Furthermore, acknowledging the variability introduced by different cytokine measurement methods is crucial for interpreting results. Techniques such as qRT-PCR, RT-PCR, Western blot, and ELISA vary in sensitivity and in the type of molecules they assess, with some measuring RNA expression and others detecting protein levels. Notably, mRNA and protein levels do not always correlate due to post-transcriptional and post-translational regulation, as well as differences in assay sensitivity [61, 62]. Additionally, methodological differences in measuring the same target can impact result comparability across studies, contributing to inconsistencies in findings [63, 64]. Recognizing these limitations is essential for accurately interpreting stress-induced cytokine changes in MDD.

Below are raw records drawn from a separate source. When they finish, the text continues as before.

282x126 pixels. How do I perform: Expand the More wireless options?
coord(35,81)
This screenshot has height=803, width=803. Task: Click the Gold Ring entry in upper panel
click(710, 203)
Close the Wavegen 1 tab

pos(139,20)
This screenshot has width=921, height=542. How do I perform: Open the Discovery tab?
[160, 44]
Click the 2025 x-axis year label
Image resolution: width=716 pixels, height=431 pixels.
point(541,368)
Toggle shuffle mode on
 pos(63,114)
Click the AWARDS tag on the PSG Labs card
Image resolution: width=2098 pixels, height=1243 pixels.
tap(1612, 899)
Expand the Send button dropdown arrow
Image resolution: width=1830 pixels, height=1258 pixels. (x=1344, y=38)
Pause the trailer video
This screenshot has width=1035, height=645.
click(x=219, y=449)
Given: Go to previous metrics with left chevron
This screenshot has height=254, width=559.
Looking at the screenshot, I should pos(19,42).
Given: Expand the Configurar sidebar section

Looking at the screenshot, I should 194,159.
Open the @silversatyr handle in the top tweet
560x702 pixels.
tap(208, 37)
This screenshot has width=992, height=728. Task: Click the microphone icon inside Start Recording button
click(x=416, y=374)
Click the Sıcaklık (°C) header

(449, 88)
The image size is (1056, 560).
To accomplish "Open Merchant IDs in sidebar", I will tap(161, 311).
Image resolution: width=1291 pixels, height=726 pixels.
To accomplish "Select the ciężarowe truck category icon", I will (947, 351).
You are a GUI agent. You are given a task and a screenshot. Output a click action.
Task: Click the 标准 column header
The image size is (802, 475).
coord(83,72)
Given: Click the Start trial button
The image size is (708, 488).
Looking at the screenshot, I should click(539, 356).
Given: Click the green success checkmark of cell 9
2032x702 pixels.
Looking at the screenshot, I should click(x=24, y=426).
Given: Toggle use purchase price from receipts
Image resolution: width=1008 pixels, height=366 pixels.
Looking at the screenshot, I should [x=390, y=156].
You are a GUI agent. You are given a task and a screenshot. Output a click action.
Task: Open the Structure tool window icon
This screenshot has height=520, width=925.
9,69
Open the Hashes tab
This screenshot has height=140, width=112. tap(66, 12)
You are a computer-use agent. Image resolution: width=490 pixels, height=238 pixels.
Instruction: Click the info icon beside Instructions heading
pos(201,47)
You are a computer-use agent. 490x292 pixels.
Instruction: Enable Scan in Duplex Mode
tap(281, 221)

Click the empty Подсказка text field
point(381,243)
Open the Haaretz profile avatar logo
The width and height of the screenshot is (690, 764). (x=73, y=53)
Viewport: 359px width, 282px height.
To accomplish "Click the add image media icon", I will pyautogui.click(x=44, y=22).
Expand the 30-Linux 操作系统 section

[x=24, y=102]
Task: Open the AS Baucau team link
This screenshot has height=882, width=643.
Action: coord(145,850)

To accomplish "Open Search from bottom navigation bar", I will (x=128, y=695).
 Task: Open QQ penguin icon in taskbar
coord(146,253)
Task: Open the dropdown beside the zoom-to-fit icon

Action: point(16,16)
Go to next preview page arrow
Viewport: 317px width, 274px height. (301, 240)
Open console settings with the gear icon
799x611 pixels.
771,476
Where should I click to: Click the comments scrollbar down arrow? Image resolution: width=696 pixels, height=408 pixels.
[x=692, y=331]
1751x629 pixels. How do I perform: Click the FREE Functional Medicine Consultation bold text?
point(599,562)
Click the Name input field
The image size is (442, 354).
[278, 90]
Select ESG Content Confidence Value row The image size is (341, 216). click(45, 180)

Another possible explanation for the variability in outcome measures observed, and further limitation, could be the inherent variability in stress response among individual animals. Rodents, like humans, may exhibit considerable individual differences in their physiological and psychological responses to stressors due to genetic predisposition, prior life experiences, and environmental influences. These inherent differences could confound the outcome measures and contribute to the variability observed.

From rodents to humans: the importance of translation

Achieving a comprehensive understanding of the implications derived from animal research necessitates the ability to translate findings to human contexts. As shown in the Supplementary Data Collection Sheet, we aimed to classify stress types as either physical stress, psychological stress, physiological stress, or a combination of stressors however, categorizing various stressors into specific stress types was challenging. This problem was exacerbated due to the greater prevalence of UCMS studies and the relatively limited exploration of alternative stress paradigms within the field; as such, it was not possible to conduct rigorous comparison between stress types. Furthermore, inadequate reporting of the methodologies associated with stress induction exacerbated this challenge. Despite the limitations in reporting biases, this systematic review observed variations in stress-induced alterations, such as cytokine alterations across different developmental periods. Ideally, rodent studies should encompass measurements across various life stages, integrating stress inductions introduced at different time points, including early life stressors and those occurring later in life. In addition, there is a clear need to include both sexes in these studies. Such an approach enhances the translational relevance of findings to human populations, where stress exposure across the lifespan is diverse and multifaceted.

Conclusion

This review highlights the need for a consensus on standardized methodologies to advance the understanding of how different stressors influence the inflammatory and behavioural profiles in rodent models of depression. Future research should address the identified gaps, particularly regarding sex differences and standardized methodologies, to build on these findings and enhance their translational potential. This would contribute to the broader goal of developing more precise and effective prevention and treatment strategies for major depressive disorder (MDD).